PROBLEM TO SOLVE — Repeat nothing but the lines below running from the one containing "Given: Select the" to the one containing "Screen dimensions: 1920x1080". Keep both end lines.

SUPPLIED INFORMATION —
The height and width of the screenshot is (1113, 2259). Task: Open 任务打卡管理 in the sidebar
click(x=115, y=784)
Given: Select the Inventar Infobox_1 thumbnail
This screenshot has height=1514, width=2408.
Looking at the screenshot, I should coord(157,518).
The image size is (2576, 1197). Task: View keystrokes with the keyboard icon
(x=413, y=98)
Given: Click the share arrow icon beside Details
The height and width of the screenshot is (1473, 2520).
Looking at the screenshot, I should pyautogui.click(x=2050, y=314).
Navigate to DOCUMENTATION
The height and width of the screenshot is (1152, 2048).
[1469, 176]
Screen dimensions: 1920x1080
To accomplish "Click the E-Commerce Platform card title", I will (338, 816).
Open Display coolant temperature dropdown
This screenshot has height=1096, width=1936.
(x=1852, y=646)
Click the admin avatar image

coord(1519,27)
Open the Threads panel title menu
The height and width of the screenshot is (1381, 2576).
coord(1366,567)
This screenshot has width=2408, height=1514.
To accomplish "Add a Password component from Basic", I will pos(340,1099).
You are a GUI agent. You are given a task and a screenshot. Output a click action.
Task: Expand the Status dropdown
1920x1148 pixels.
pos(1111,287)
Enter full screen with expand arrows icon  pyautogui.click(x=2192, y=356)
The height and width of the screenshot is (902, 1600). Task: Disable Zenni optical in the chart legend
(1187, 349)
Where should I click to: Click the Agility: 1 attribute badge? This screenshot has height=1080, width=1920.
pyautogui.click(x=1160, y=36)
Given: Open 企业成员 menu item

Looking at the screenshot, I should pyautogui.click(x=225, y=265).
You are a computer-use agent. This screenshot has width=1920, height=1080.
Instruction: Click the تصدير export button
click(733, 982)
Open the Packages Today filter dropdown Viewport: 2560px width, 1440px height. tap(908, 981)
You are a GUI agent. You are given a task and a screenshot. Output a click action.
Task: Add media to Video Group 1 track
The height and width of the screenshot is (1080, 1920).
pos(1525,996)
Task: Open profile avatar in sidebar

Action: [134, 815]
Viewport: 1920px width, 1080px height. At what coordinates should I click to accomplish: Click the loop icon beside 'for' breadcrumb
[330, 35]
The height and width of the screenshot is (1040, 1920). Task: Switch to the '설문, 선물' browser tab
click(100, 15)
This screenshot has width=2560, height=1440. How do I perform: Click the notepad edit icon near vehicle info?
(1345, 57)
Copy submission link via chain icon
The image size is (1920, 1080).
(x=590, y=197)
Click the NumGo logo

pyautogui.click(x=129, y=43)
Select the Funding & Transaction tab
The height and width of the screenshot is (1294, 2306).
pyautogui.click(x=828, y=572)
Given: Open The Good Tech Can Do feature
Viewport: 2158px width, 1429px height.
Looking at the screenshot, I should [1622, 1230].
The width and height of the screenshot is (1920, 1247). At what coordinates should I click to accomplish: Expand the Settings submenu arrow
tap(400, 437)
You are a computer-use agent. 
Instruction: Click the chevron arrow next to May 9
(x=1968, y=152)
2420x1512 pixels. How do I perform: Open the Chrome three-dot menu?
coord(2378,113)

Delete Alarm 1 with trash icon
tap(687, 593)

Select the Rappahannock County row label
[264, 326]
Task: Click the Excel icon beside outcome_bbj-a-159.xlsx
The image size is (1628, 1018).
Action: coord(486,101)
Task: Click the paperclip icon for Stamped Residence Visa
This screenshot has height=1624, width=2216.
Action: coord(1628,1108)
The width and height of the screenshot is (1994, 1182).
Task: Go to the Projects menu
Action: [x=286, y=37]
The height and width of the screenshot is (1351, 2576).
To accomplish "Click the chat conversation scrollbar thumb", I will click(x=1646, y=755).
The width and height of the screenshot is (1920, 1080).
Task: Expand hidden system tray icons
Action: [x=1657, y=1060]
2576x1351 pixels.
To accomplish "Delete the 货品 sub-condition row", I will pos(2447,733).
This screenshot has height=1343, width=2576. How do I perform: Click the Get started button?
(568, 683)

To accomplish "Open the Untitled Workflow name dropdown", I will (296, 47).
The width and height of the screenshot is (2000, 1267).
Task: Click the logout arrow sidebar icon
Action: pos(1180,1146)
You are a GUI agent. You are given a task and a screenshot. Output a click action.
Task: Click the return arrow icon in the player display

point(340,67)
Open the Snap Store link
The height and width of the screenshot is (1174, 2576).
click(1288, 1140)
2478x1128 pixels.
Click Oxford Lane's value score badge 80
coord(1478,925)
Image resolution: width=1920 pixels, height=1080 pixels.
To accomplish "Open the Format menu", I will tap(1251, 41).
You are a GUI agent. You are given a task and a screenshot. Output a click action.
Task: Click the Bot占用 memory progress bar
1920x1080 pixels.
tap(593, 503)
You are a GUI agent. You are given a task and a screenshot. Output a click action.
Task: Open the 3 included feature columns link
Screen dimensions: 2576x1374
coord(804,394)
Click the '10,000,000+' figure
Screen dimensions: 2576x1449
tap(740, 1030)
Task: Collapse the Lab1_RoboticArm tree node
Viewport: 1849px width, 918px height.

EXERCISE ANSWER —
Given: Select the Inventar Infobox_1 thumbnail
This screenshot has height=1514, width=2408.
Looking at the screenshot, I should coord(157,518).
The image size is (2576, 1197). Task: View keystrokes with the keyboard icon
(x=413, y=98)
Given: Click the share arrow icon beside Details
The height and width of the screenshot is (1473, 2520).
Looking at the screenshot, I should pyautogui.click(x=2050, y=314).
Navigate to DOCUMENTATION
The height and width of the screenshot is (1152, 2048).
[1469, 176]
Screen dimensions: 1920x1080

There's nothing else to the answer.